• [Exercise] Reproduce the material as a numbered list, starting with the line that contains "Task: Click the cell showing 43,5" and going on through the line that contains "Disable the Send postbacks toggle", with blank lines omitted. Leave the pictures out.
************
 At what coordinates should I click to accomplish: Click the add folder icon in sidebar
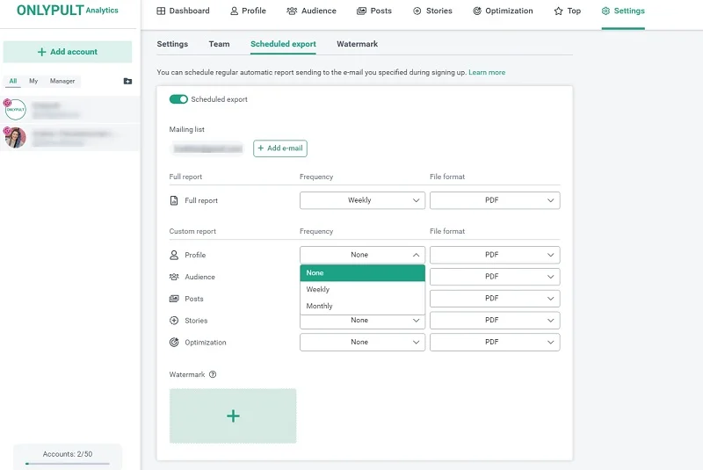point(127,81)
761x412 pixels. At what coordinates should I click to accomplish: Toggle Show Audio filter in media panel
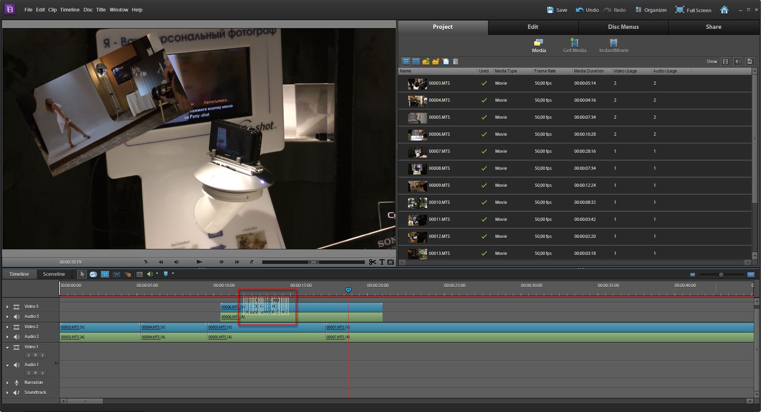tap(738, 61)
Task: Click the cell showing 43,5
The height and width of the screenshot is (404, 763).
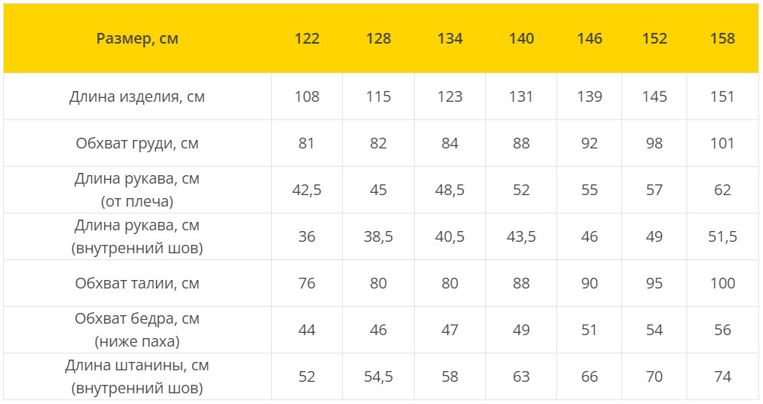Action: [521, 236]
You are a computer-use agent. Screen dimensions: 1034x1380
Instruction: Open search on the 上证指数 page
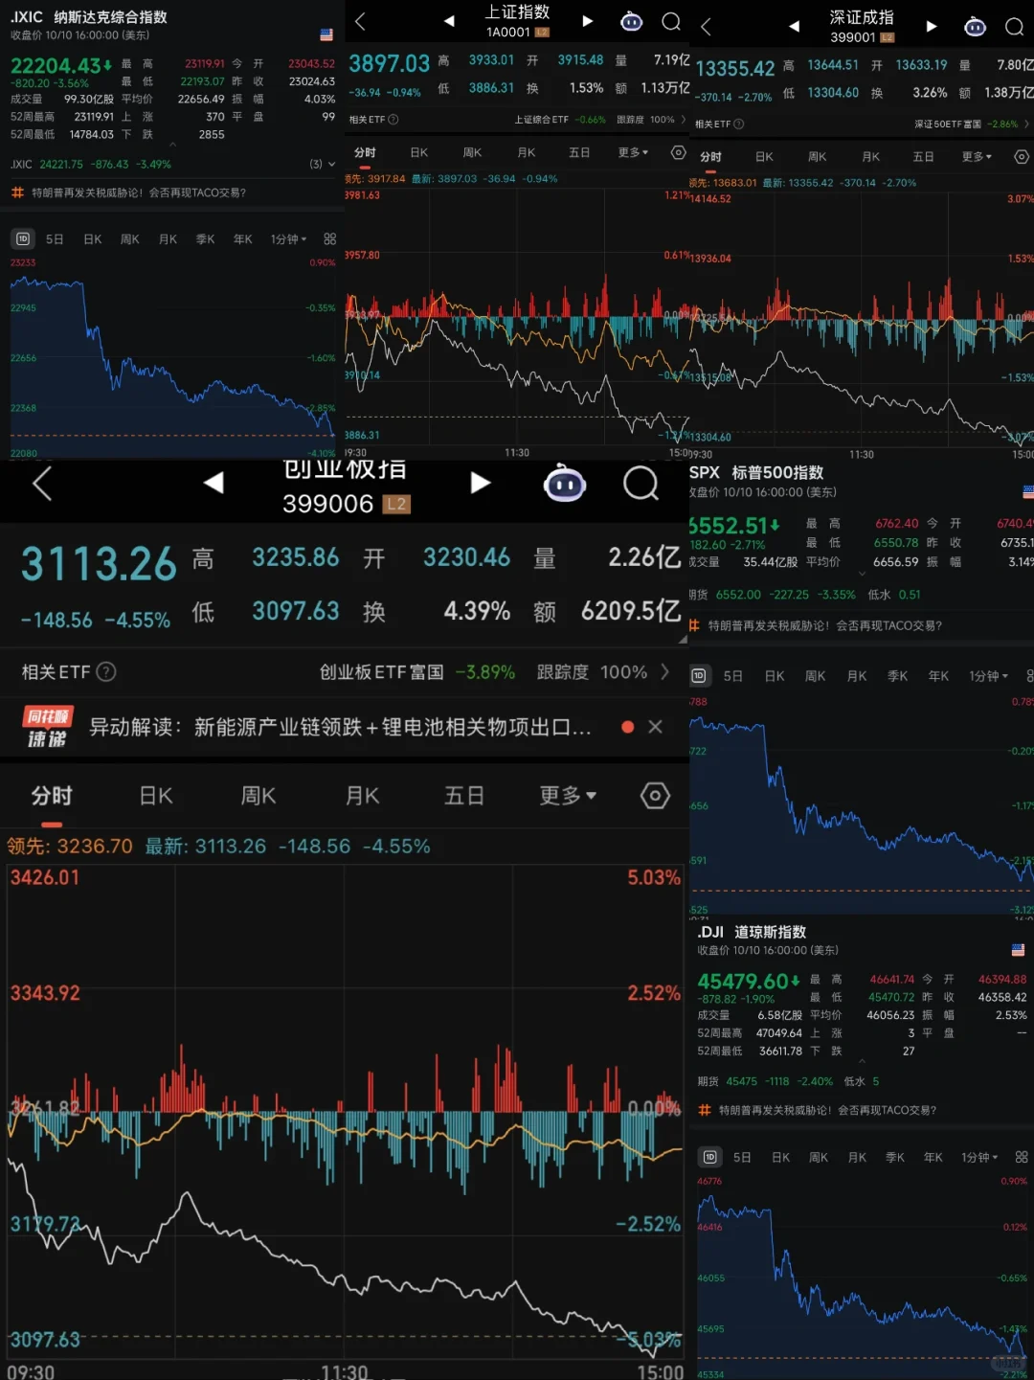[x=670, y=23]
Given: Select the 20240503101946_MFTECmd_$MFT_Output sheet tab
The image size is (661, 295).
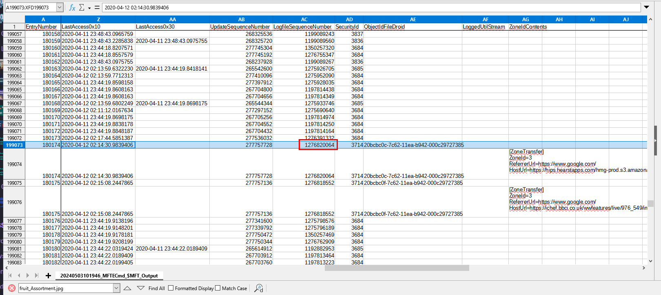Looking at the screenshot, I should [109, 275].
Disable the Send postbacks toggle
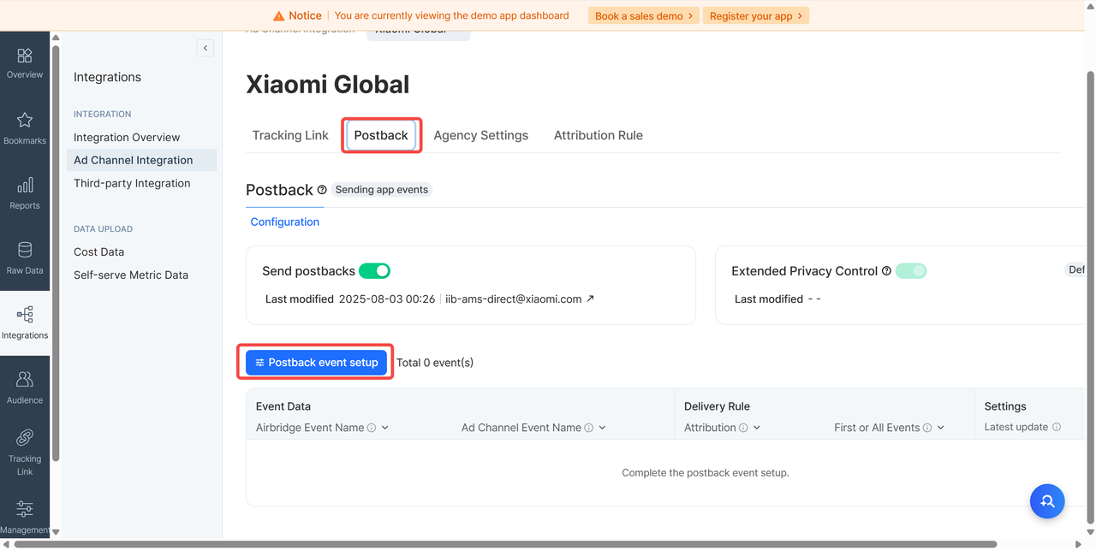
************
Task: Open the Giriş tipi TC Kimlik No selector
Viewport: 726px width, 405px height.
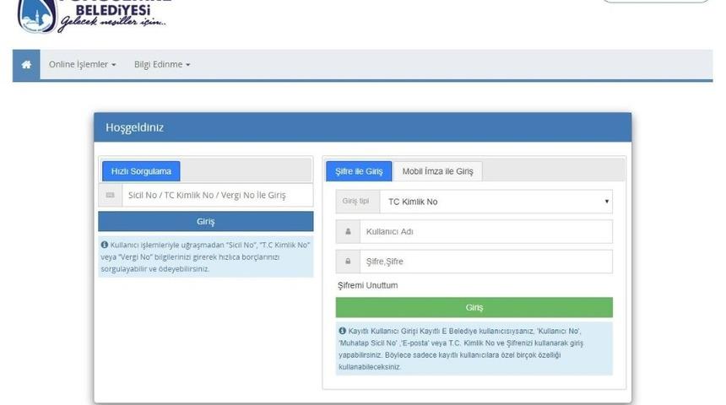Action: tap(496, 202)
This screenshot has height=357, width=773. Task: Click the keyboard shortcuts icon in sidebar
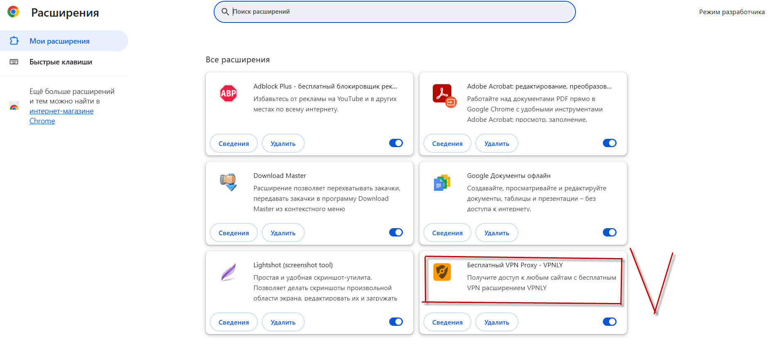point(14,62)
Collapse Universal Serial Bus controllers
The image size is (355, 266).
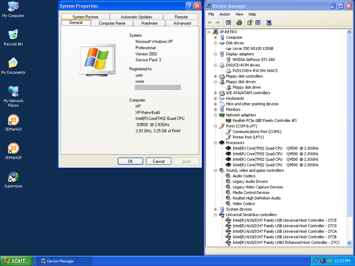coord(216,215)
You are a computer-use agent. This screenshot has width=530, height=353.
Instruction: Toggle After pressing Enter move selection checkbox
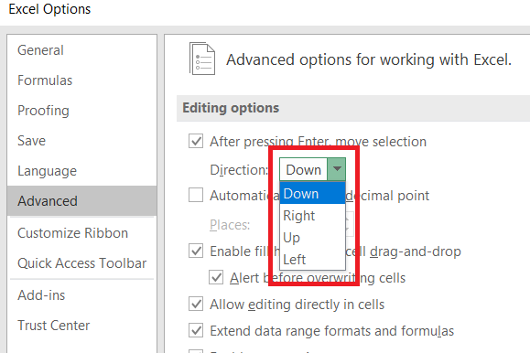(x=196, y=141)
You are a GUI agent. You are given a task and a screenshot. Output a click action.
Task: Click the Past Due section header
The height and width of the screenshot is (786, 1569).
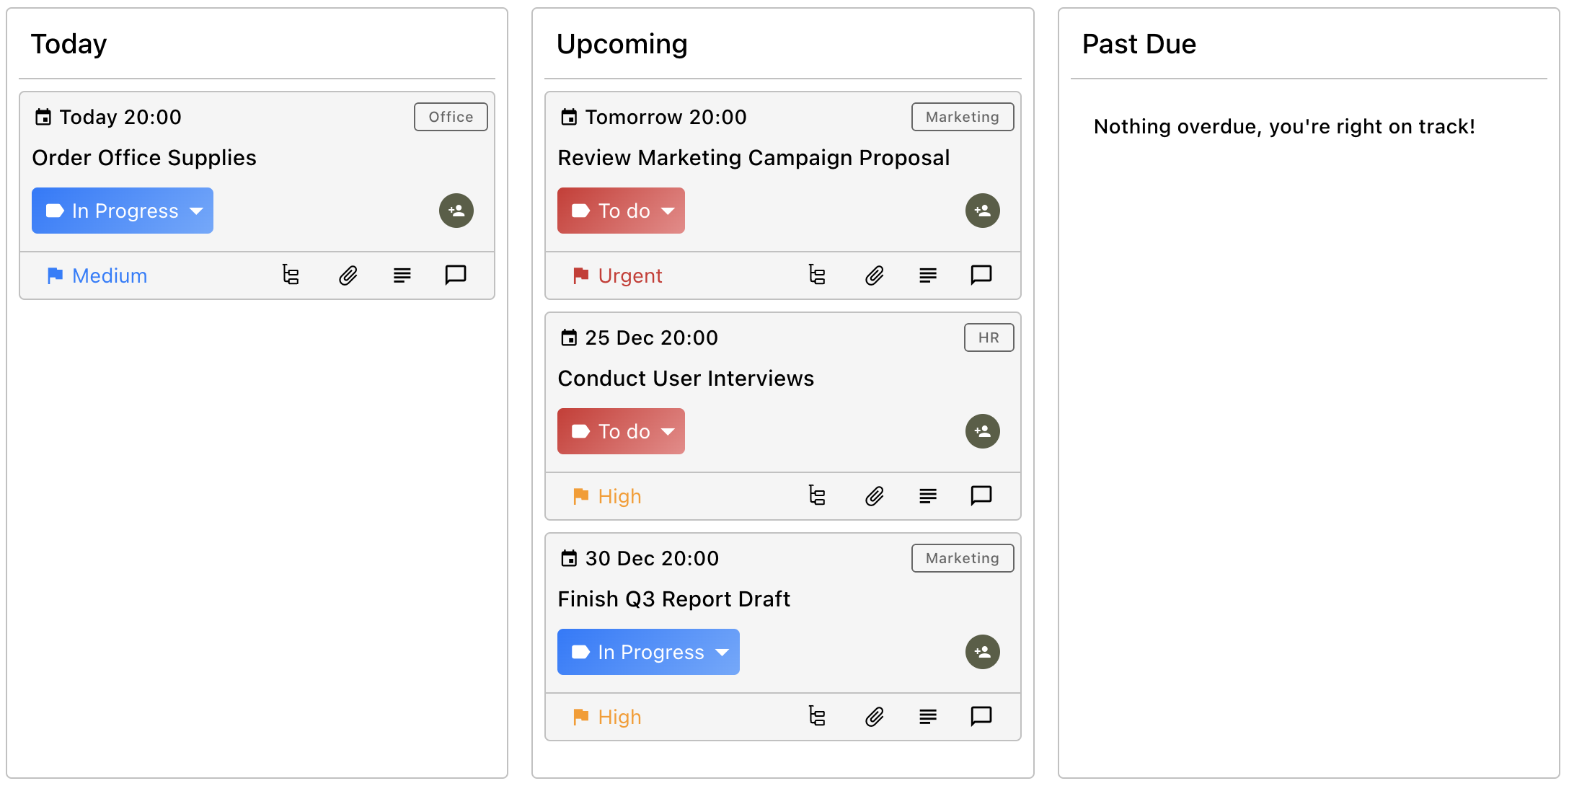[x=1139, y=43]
************
• [Exercise result]
1. Task: Click the cell showing 43,5
2. The height and width of the screenshot is (404, 763).
3. Action: [521, 236]
4. You are a computer-use agent. Screen dimensions: 1034x1380
5. Instruction: Open search on the 上证指数 page
6. [x=670, y=23]
7. Given: Select the 20240503101946_MFTECmd_$MFT_Output sheet tab
8. The image size is (661, 295).
9. Looking at the screenshot, I should [109, 275].
10. Disable the Send postbacks toggle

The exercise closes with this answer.